— Data records —
============================================================

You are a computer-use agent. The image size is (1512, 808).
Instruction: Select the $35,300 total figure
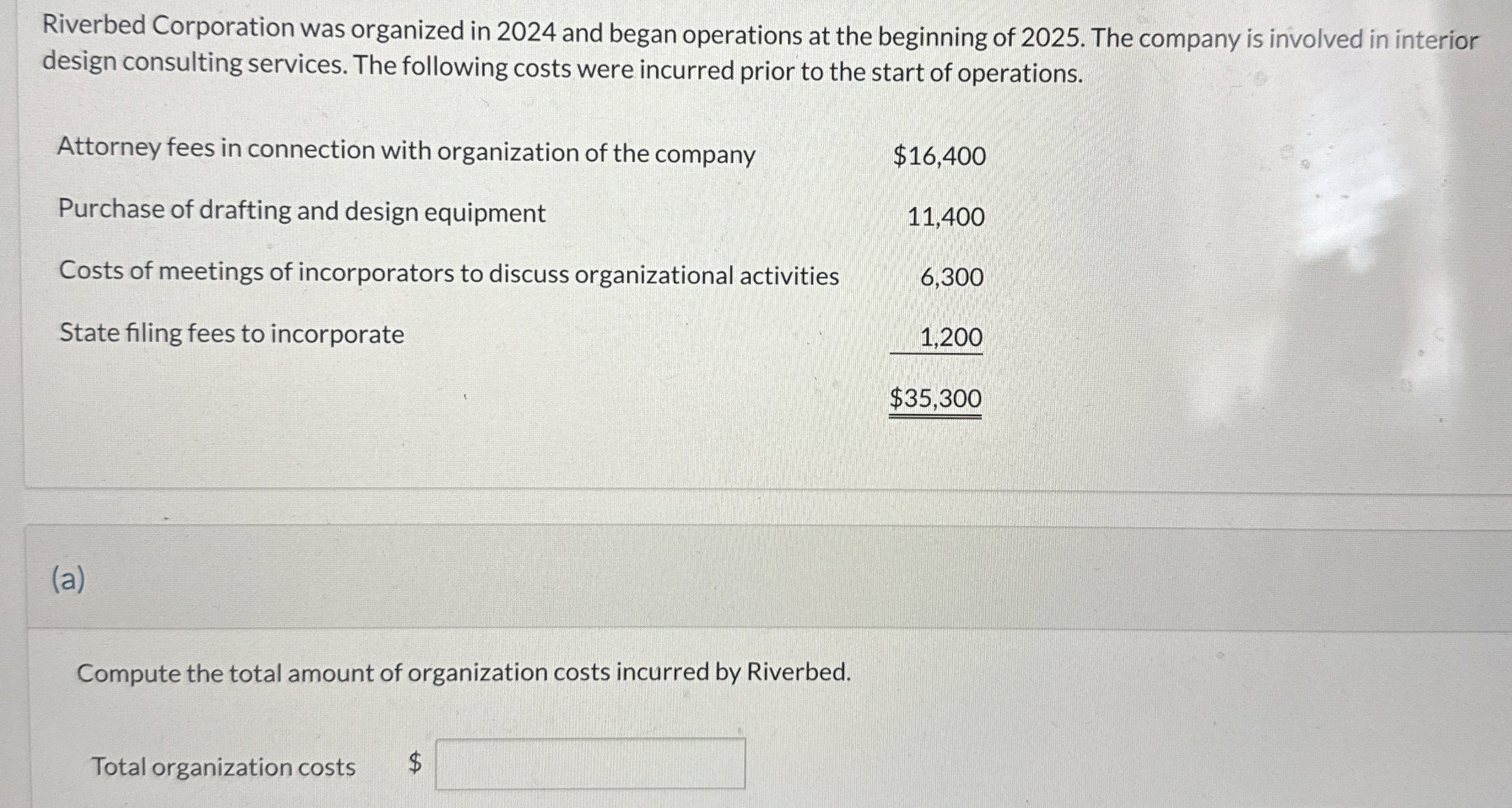[x=935, y=399]
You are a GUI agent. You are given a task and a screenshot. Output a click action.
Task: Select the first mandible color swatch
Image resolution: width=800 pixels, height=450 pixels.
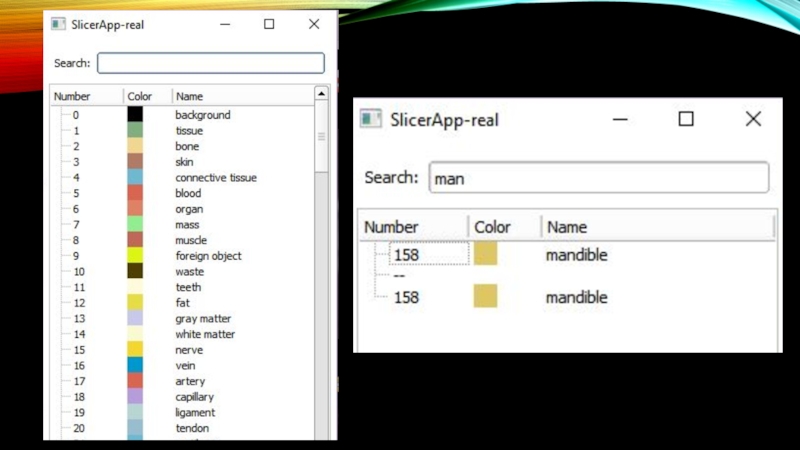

============================================================

— Goal of the exercise —
Examine the records and pull out every line where the string "agent" occurs.

— Output —
You are a computer-use agent. The image size is (1512, 808).
You are a GUI agent. You are given a task and a screenshot. Output a click action.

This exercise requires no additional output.